I like to review the free games that one gets from PlayStation Plus (PS+).
It makes me feel the $50 a year is for more than just online gaming.



I hate you so much, game. A giant spider in a creepy setting?
I am torn about this game.
Conflicted.
Of two minds about it.
Not really certain of how I feel.

3.5 out of 5 stars
Thus this rating.

Let me explain my ambivalent feelings.

Yes, there will be the corpses of children in this game.
I'll start with all the things I like.

The art is fantastic.
It is brooding, morose, melancholic, noir. Playing this in a darkened room is great. It has such a sad, lonely, feeling. The light music, the feeling of being lost, alone, stranded in a world that only wants to kill you.

Lonely.
The puzzles are not too complex but not too simple either.
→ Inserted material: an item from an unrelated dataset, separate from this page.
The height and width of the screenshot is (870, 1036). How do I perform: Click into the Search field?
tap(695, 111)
Dying only sends you back a little ways, usually to the start of a puzzle. Far better than a game like Bloodborne which simply punishes you for dying by sending you to the very beginning, no matter how far through a level you have progressed. Oh wait, that just moved from discussion of Limbo into a condemnation of Bloodborne.
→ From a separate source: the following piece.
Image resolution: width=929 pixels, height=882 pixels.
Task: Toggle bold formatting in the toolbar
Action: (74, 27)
The game is simple and the art fantastic.
Frackin' Spider...
Maybe too simple... The only instructions you get are D-pad movies, X jumps, and O activates things. That is it.

But there is something lacking.

Story, there is no story. 

Yes, this is one of those new indy-artsy games where you are supposed interpret the 'story' for yourself.
Yea.
No.
I honestly prefer my games as escapism. Escapism through the framework of a story. I like getting lost in books and movies and games. Yes, I can easily interpret a story for this game. It's easy enough, there are plenty of allegories that this story will fit (growing up, dying, etc). But that is not what I want. I'd rather a mystery where small clues are thrown my way, or an involved and deep story filled with emotion. Something. When you leave it up to the player, it in some ways looks lazy. You've gone to this effort to create the mood, the artwork, the controls (sort of)... but you just leave the story vague and up to the players interpretation. That just seems lazy.  

I mean the game is free this month, so it is worth it to give it a try. It is also a small download, under 200mb, so it won't eat up too much HD space. Give it a try, and decide for yourself if you like self-interpreting stories. The graphics are good, the atmosphere is well crafted, and the puzzles are interesting enough, but that is about it.